*Instructions to follow*
Which lines run from the one containing "Switch to the Build Phases tab" through the end of the data? Write them out exactly, with the pictures left out.

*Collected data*

[Start of section]

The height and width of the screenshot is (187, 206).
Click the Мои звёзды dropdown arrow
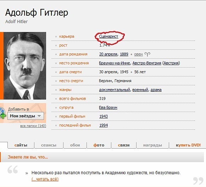click(x=39, y=116)
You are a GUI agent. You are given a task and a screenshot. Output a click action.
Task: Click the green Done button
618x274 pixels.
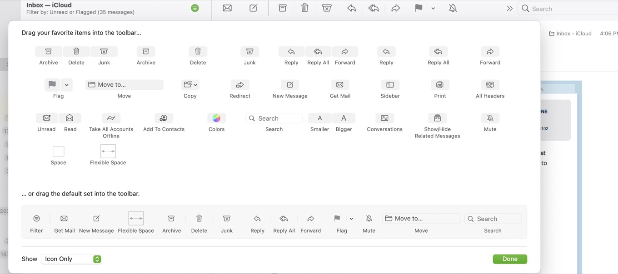[x=509, y=259]
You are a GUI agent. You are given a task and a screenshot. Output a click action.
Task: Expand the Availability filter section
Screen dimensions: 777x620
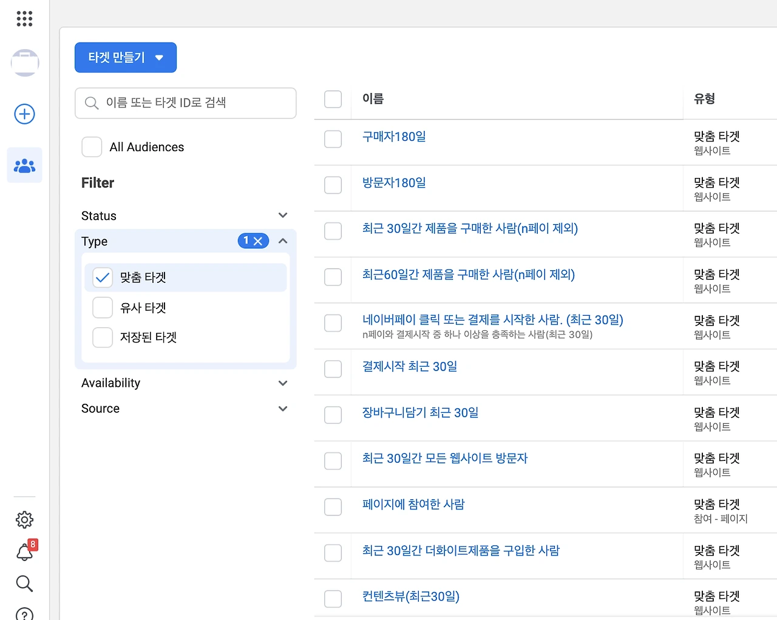coord(282,383)
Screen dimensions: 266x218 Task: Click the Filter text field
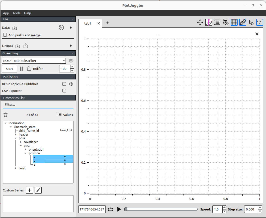38,104
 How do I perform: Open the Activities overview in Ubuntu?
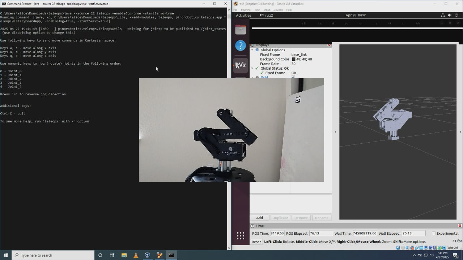coord(243,15)
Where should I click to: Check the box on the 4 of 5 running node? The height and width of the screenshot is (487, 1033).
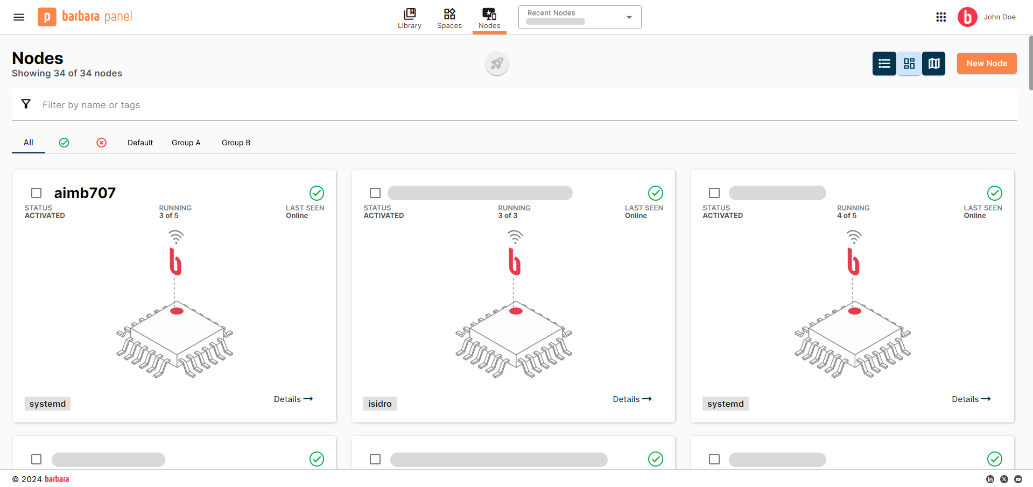(x=714, y=193)
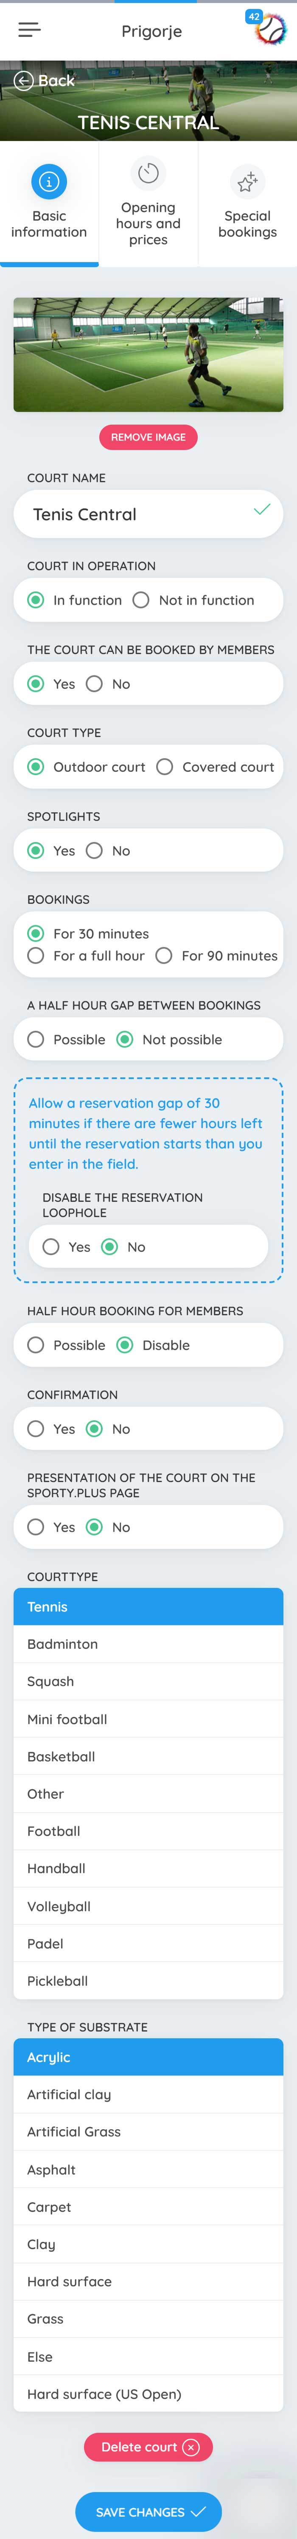Click the Save Changes button
This screenshot has height=2539, width=297.
pyautogui.click(x=148, y=2511)
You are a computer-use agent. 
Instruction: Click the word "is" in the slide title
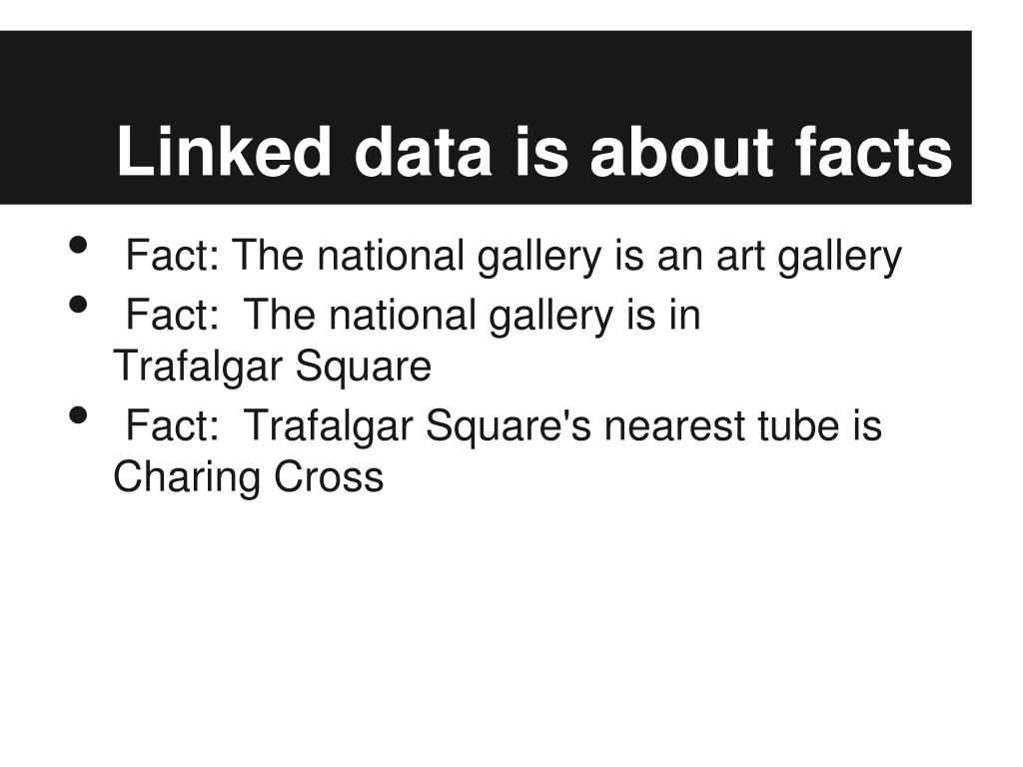[x=540, y=152]
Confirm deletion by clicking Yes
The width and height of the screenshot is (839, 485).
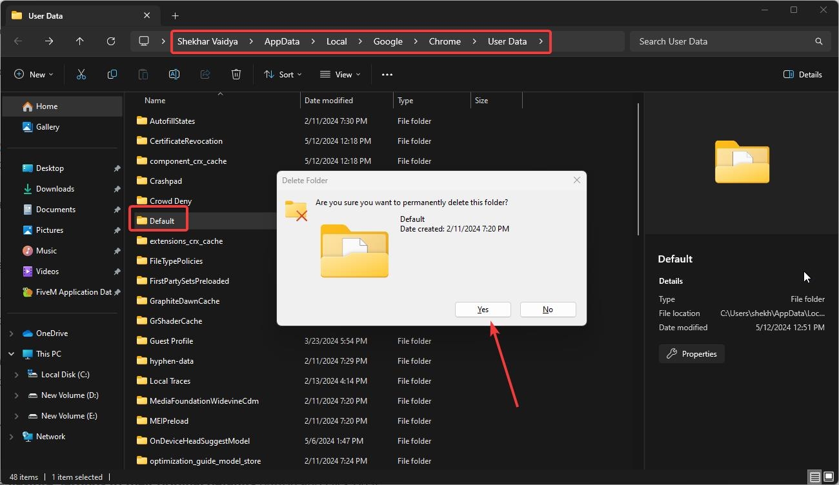coord(482,310)
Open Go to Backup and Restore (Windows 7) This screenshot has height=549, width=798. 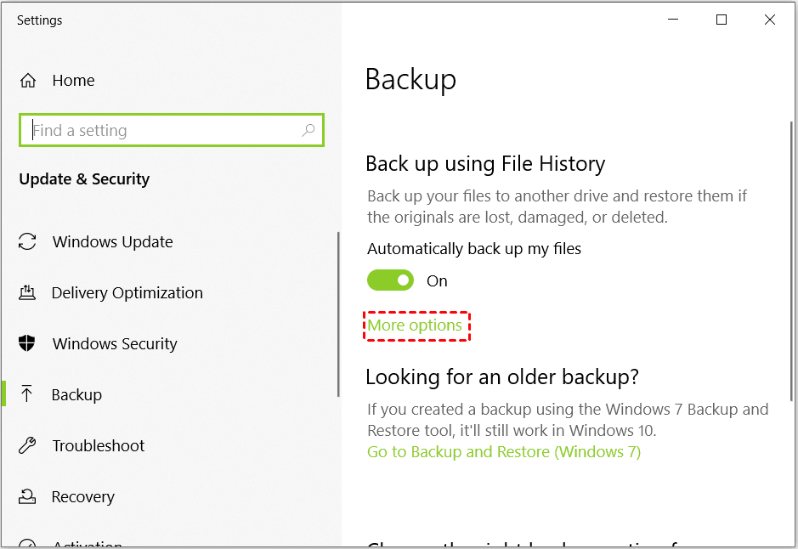[x=503, y=452]
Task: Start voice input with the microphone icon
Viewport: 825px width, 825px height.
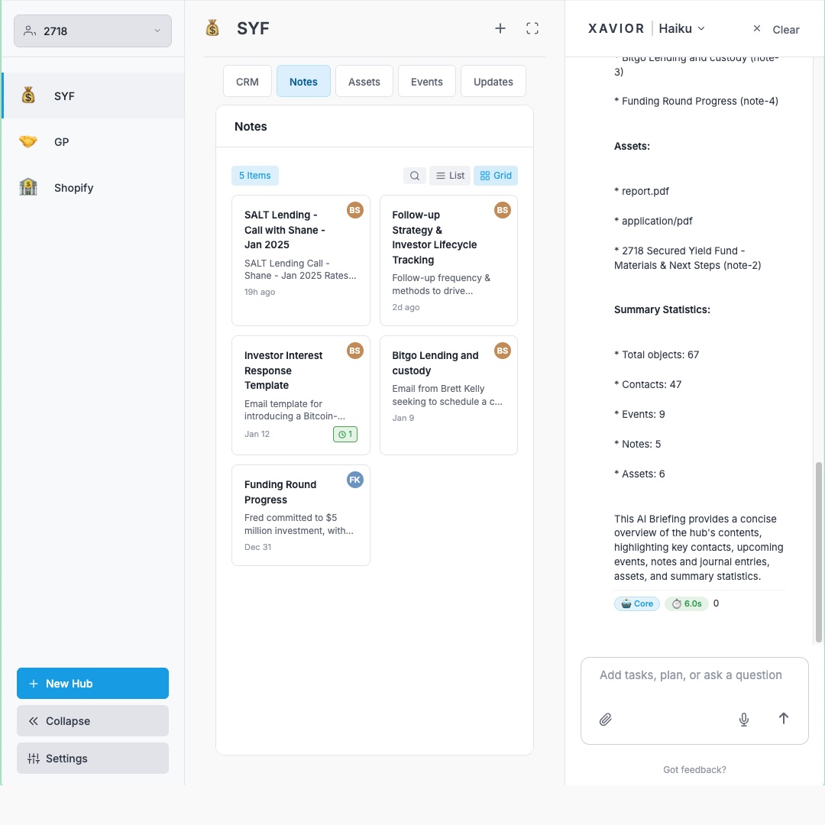Action: click(x=743, y=719)
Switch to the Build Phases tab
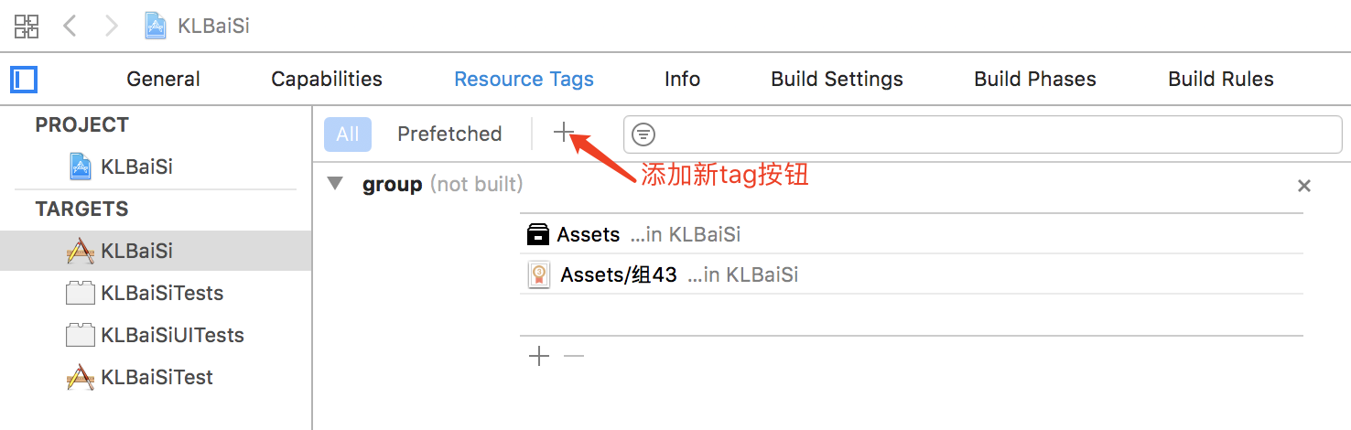1351x430 pixels. coord(1034,80)
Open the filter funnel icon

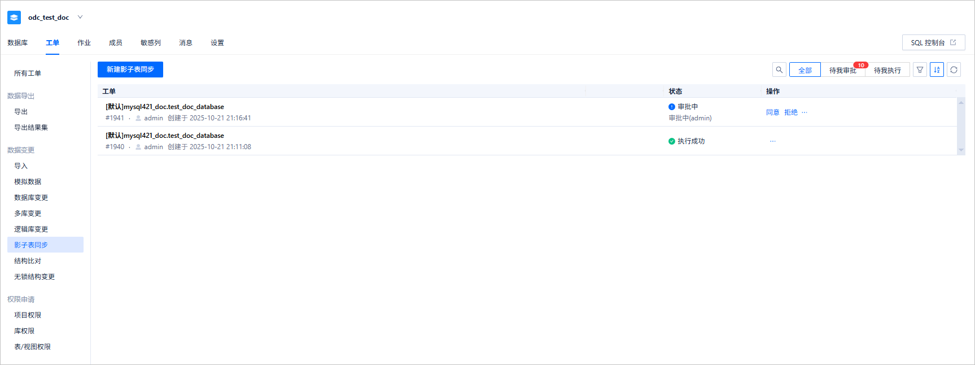click(x=920, y=70)
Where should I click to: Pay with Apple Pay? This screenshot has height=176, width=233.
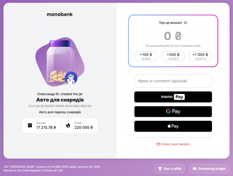click(173, 126)
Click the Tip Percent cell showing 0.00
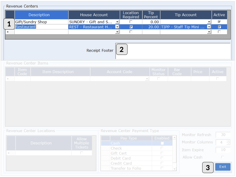This screenshot has height=177, width=236. pos(151,22)
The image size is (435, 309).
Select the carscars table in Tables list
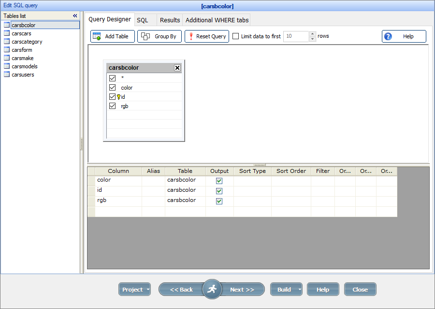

[End of section]

*Answer section*
Switch to the Build Phases tab
1351x430 pixels. coord(1034,80)
Open the filter funnel icon

click(x=920, y=70)
Where should I click to: Pay with Apple Pay? This screenshot has height=176, width=233.
click(173, 126)
Click the Tip Percent cell showing 0.00
This screenshot has height=177, width=236. pos(151,22)
The image size is (435, 309).
Select the carscars table in Tables list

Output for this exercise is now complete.